Her early days are defined less by grand speeches and more by intense listening. Cricket in Botswana, she noted, is not being built from scratch, but from fragments of history that demand respect. She is clear-eyed about continuity. “It’s not like it’s a vacuum,” she said, acknowledging the foundations laid by two CEOs before her.
Strategy First Steps
At the heart of her first phase in office sits a sober, forensic task: the review of the 2022–2026 strategic plan. Rather than chasing novelty, Ntesang is committed to reckoning with reality. “Check on the successes, the targets that were set up in 2022. See how much we have achieved. See how much we left behind,” she explained.
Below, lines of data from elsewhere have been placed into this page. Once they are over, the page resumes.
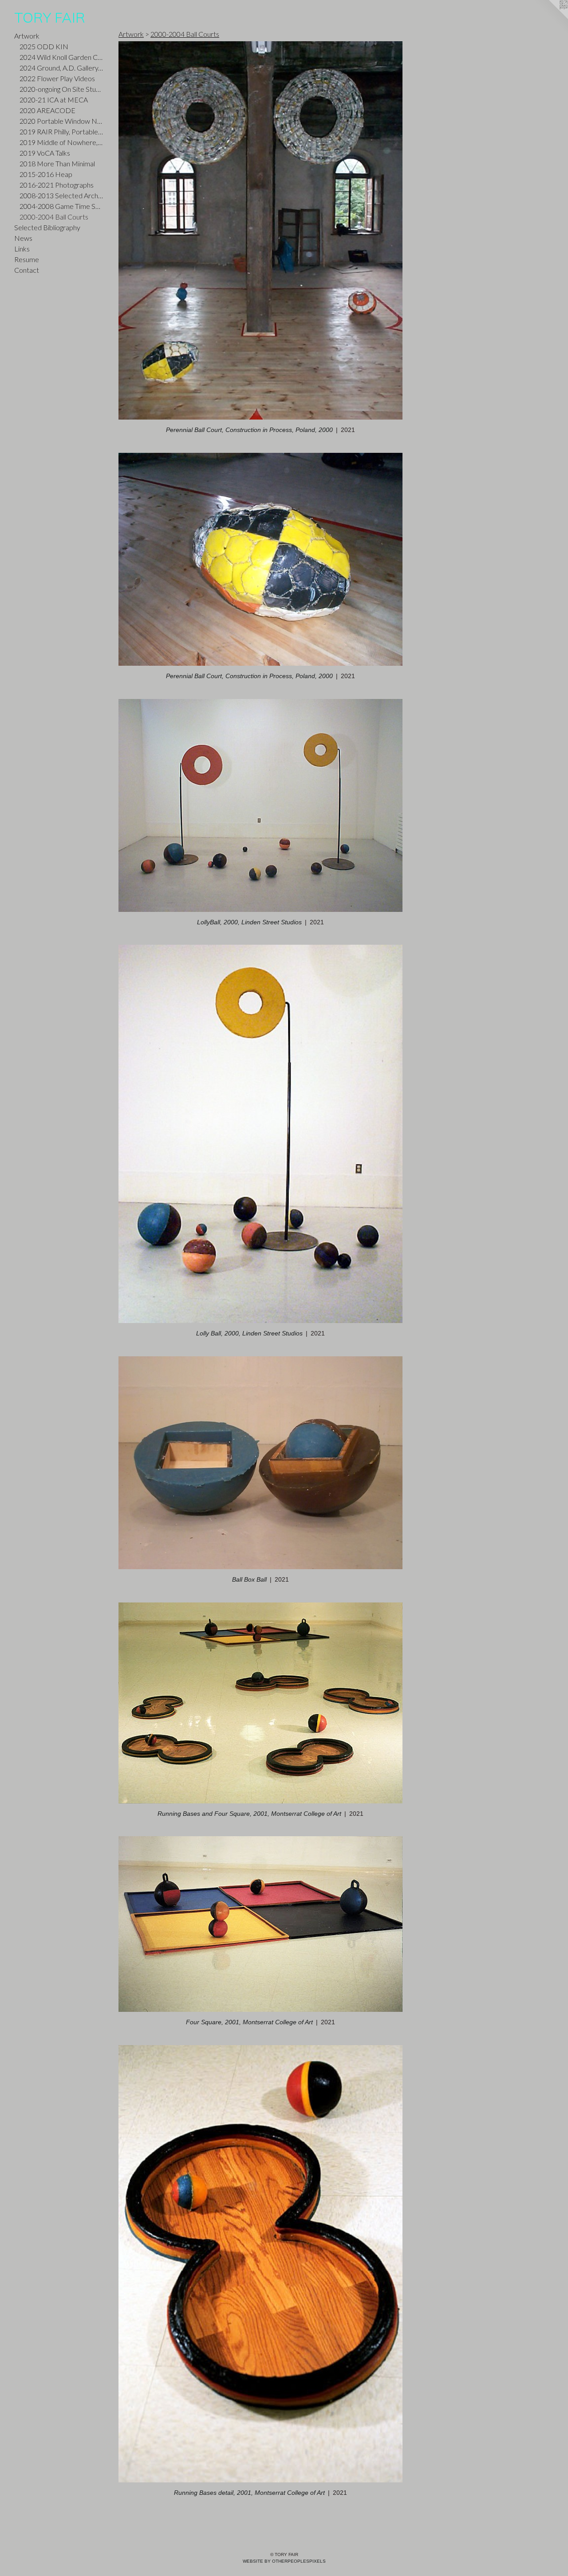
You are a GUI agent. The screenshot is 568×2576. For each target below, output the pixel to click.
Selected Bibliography (47, 227)
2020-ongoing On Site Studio (61, 89)
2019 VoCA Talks (45, 153)
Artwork (26, 35)
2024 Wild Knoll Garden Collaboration (61, 57)
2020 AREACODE (47, 110)
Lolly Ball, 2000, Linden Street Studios (249, 1333)
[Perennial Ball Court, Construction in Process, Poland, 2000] (260, 230)
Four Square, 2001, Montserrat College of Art (249, 2022)
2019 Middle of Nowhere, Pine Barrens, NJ (61, 142)
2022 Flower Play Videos (57, 78)
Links (22, 248)
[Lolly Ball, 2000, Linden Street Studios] (260, 1134)
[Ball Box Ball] (260, 1462)
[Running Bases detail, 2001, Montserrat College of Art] (260, 2263)
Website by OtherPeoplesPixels (284, 2561)
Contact (26, 270)
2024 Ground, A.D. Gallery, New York (61, 67)
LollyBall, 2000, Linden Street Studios (249, 922)
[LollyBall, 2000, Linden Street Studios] (260, 805)
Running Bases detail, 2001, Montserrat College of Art (249, 2492)
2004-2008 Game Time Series (61, 206)
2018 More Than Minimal (57, 163)
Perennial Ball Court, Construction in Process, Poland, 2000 (249, 429)
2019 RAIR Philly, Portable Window (61, 131)
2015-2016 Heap (46, 174)
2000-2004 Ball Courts (54, 216)
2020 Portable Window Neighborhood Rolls (61, 121)
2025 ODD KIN (44, 46)
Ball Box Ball (249, 1579)
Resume (26, 259)
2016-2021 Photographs (57, 185)
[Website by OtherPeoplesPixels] (550, 17)
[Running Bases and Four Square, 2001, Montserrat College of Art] (260, 1702)
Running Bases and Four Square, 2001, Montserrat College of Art (249, 1813)
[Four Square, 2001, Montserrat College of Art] (260, 1924)
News (23, 238)
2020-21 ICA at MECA (54, 99)
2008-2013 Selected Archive (61, 195)
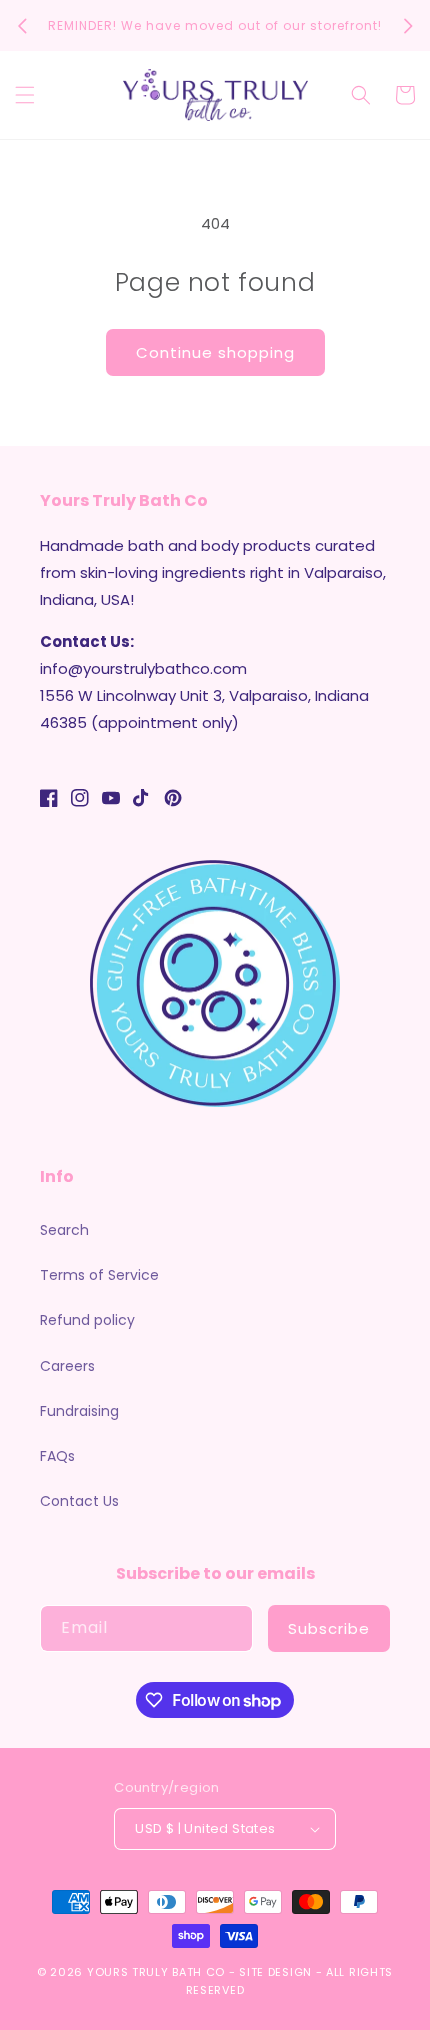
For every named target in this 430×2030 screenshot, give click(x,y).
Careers (67, 1366)
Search (64, 1230)
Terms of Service (99, 1275)
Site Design (275, 1972)
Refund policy (87, 1320)
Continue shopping (215, 352)
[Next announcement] (408, 26)
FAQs (57, 1456)
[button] (25, 95)
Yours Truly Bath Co (156, 1972)
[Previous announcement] (22, 26)
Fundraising (79, 1411)
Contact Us (79, 1501)
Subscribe (329, 1628)
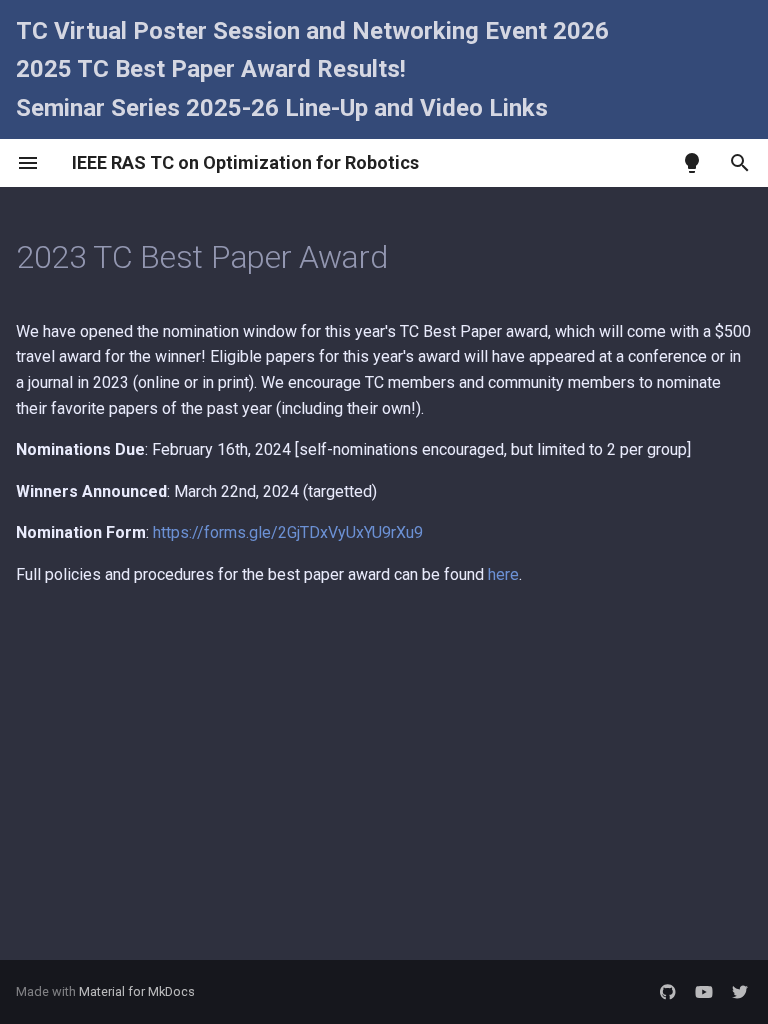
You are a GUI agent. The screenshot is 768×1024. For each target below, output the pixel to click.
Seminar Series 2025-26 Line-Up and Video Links (282, 108)
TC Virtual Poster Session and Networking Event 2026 (312, 31)
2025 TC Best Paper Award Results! (211, 69)
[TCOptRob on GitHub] (668, 992)
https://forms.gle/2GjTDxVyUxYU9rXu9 (288, 532)
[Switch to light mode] (692, 163)
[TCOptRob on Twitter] (740, 992)
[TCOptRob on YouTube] (704, 992)
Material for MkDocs (137, 991)
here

This is not an insular exercise. Alignment, she insists, is non-negotiable. The BCA’s vision must speak to the Botswana National Olympic Committee and the International Cricket Council frameworks, while also dovetailing with national sporting priorities under the Minister of Sport and Arts. For Ntesang, strategy is not paperwork; it is relevance — to government, to global cricket, and to national development.
Beyond The Field
Her ambition stretches further than boundary ropes. She speaks in the language of sustainability and national relevance, placing cricket within conversations about the SDGs and even economic contribution. “The relevance of cricket … to the GDP,” she said, is not a theoretical idea, but a box that must be diligently ticked if the sport is to earn long-term political and institutional trust.
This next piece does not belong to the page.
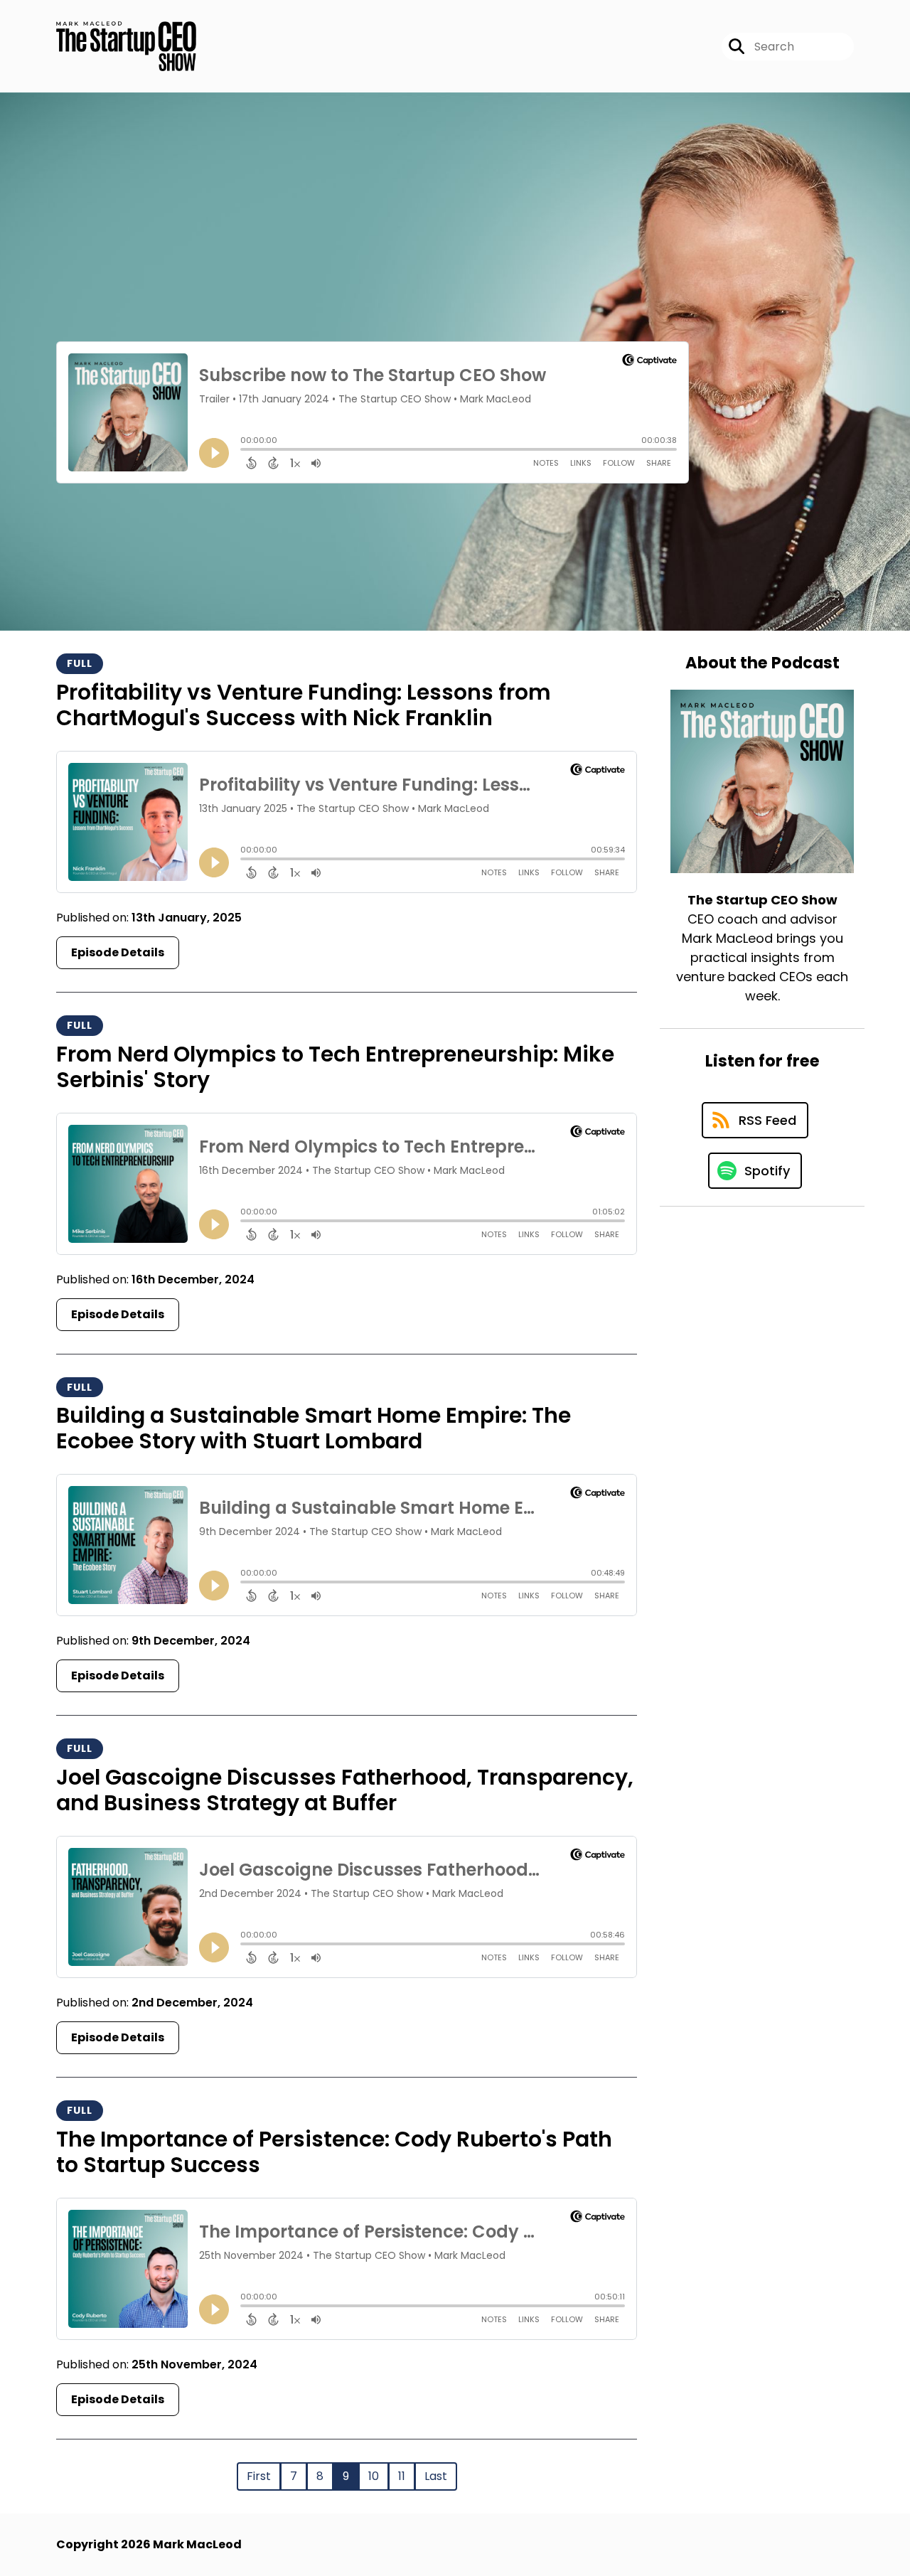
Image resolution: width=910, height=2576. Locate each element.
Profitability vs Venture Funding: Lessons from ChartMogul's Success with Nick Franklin (303, 705)
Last (435, 2476)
Her academic grounding — a Bachelor’s degree in Sports Management from the University of Canberra and current studies in Olympic studies — quietly informs her worldview. It is a modern, systems-oriented outlook, rooted in over 20 years of experience in sport management and public sector leadership.
Players At Centre
Yet, beneath all the frameworks and strategies lies a simple, almost disarming philosophy. “It’s the player first,” she said. Her belief is blunt: structures, jobs, and institutions only exist because players do. “If there are no players, we will not be here.”
In that statement lies the quiet revolution of her leadership — not power over cricket, but service to those who play it.